Scotland produces deep technical talent; that much has always been true. However, sustained ecosystem advantage will come from making translation easier, faster, and less isolating, so that more research-led founders can move into venture building without losing momentum in the shift.


The only difference is that when you move to business, you are doing that for something that create a real impact. For example, in my specific case, when I realized that I had in my hand something that could solve one of the biggest problem in the moment in this modern area, which is the energy consumption of artificial intelligence.
Dr. Giulia Marcucci, Co-Founder, LumiAires

Government’s Role in Pushing the First Domino, Then Staying Responsive

Kate Forbes described the evolution of Techscaler from commissioning the Mark Logan ecosystem report, to securing funding to seeing founders pitch internationally years later. 

Her framing was grounded in the fact that the government cannot build individual companies, but it can surely create the enabling environment that makes success more likely. 

She also made a distinction that matters to every ecosystem stakeholder: most government activity is necessarily rigid because of public money, metrics, and reporting.
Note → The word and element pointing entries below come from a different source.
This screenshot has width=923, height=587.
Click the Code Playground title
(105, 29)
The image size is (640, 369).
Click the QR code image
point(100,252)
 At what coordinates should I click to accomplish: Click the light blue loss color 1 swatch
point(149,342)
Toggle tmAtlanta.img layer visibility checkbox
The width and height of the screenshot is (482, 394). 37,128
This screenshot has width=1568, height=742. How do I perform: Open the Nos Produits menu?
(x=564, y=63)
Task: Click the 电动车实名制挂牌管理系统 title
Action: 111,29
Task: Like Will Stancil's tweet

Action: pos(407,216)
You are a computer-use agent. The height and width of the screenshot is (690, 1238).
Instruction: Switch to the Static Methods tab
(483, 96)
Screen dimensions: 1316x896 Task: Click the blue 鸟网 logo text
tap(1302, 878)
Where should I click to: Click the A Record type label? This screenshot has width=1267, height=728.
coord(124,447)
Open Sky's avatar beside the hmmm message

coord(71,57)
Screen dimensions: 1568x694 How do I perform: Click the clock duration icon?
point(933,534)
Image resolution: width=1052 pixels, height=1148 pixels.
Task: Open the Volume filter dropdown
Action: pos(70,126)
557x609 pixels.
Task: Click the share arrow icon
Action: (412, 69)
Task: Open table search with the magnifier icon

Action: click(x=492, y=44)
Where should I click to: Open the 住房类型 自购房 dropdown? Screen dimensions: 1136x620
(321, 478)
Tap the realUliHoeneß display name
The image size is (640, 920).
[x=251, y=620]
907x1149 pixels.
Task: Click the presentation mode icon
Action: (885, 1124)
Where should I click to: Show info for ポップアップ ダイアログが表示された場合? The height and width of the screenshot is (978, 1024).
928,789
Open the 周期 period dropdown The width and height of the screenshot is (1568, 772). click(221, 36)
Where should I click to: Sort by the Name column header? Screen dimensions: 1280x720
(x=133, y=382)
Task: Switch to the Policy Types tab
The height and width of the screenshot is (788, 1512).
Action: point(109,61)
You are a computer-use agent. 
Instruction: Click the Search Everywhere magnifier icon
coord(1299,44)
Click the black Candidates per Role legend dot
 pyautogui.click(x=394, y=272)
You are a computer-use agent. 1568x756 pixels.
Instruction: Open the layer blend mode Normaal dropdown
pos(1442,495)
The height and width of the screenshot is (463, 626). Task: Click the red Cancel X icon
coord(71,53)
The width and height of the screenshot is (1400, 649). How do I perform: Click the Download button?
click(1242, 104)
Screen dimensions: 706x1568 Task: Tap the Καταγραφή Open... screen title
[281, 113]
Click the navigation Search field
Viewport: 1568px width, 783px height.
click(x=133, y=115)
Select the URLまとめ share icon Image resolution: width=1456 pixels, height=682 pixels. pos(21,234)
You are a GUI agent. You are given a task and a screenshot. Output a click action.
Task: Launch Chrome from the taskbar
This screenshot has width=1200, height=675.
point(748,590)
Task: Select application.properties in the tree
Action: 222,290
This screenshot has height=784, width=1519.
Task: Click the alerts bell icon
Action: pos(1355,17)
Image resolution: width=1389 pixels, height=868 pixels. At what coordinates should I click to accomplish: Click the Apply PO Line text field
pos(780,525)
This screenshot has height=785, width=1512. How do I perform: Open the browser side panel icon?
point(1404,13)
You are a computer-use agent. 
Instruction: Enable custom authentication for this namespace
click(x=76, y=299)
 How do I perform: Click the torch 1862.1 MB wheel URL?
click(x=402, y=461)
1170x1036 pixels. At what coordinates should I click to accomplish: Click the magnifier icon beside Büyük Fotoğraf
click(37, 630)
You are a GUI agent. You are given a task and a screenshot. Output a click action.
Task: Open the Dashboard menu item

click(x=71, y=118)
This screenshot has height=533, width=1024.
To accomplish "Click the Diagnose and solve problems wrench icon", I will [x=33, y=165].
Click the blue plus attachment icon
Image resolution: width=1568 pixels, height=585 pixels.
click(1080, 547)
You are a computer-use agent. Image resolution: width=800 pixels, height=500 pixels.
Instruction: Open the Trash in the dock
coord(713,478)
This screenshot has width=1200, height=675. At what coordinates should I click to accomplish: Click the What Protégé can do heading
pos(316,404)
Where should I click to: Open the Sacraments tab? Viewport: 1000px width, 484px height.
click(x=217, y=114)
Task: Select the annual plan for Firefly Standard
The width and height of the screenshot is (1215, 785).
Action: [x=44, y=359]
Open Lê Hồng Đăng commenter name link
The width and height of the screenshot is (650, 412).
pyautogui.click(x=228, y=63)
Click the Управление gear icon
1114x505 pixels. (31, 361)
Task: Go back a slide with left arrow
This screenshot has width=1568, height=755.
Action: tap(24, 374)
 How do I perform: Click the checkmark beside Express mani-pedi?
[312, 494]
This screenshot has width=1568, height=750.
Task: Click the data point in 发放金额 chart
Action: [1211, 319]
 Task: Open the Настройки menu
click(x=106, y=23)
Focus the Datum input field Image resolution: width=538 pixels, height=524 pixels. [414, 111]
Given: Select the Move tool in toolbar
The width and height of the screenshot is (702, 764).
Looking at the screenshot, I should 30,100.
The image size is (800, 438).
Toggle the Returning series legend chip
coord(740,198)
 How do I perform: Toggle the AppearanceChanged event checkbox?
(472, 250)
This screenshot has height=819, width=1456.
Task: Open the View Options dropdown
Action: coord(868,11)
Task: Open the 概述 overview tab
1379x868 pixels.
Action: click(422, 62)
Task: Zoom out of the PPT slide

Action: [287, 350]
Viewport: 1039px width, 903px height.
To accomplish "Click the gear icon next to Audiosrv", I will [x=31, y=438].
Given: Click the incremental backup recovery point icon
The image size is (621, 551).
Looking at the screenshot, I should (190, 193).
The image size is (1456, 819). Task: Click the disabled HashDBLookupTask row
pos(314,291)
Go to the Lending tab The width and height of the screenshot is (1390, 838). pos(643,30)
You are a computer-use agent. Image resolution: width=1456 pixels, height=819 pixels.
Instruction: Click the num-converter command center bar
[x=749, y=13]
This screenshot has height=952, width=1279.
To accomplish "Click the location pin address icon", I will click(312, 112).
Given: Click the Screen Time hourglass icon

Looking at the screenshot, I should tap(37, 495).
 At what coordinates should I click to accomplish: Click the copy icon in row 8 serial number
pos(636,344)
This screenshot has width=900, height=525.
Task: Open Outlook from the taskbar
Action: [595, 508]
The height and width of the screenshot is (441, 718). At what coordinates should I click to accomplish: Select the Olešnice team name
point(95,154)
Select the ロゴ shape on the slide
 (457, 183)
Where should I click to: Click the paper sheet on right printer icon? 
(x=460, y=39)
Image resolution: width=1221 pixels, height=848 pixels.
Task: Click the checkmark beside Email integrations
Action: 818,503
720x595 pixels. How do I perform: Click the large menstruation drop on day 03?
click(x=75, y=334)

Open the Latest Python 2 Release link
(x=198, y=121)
Techscaler, in contrast, needs to remain flexible and responsive to founder feedback, with mentorship and certain funding elements working in a less bureaucratic, more adaptive way. 

That is a core design principle for ecosystem infrastructure. The support system must not mirror the friction founders already experience elsewhere.

The roundtable also shed light on a broader point about confidence. DFM Forbes spoke about the importance of self-belief for entrepreneurs from different sectors and walks of life, and about the moment when someone sees a problem in their industry and believes they can be the one to fix it. 

What the Ecosystem Should Take Forward

One of the most valuable parts of this discussion was that it revealed how ecosystem outputs are created through a chain of small but connected interventions. Not a single silver bullet, but a set of conditions that reinforce each other.

The roundtable pointed to several design truths that matter across government, universities, corporates, investors, and founder communities:

  • Information flow creates opportunity: Eva Steele’s experience shows how a single surfaced opportunity can unlock funding pathways at the right moment. 
  • Trust reduces risk: Steele also described being warned off an unsuitable investor route through community connections. That is ecosystem protection in action. 
  • Mentorship must be matched, not mass produced: Helson’s experience demonstrates the value of precise, high-calibre guidance when the stakes are global and regulated. 
  • Translation support turns expertise into investability: Marcucci’s narrative shaping support changed investor conversation quality, which is a lever for capital and scale. 
  • Responsive infrastructure is a competitive advantage: DFM Forbes’ emphasis on flexibility speaks to how Scotland can differentiate as a place where founders are enabled, not processed. 

The roundtable keyed in on what is working, where friction still lives, and which conditions most directly convert founder potential into sustainable, investable progress. Most importantly, it reinforced that ecosystem building is not performed by one contributor alone. It is a symbiotic system, and when it is designed to be connected, founders move faster, capital finds stronger propositions, and regions build credibility on the global stage.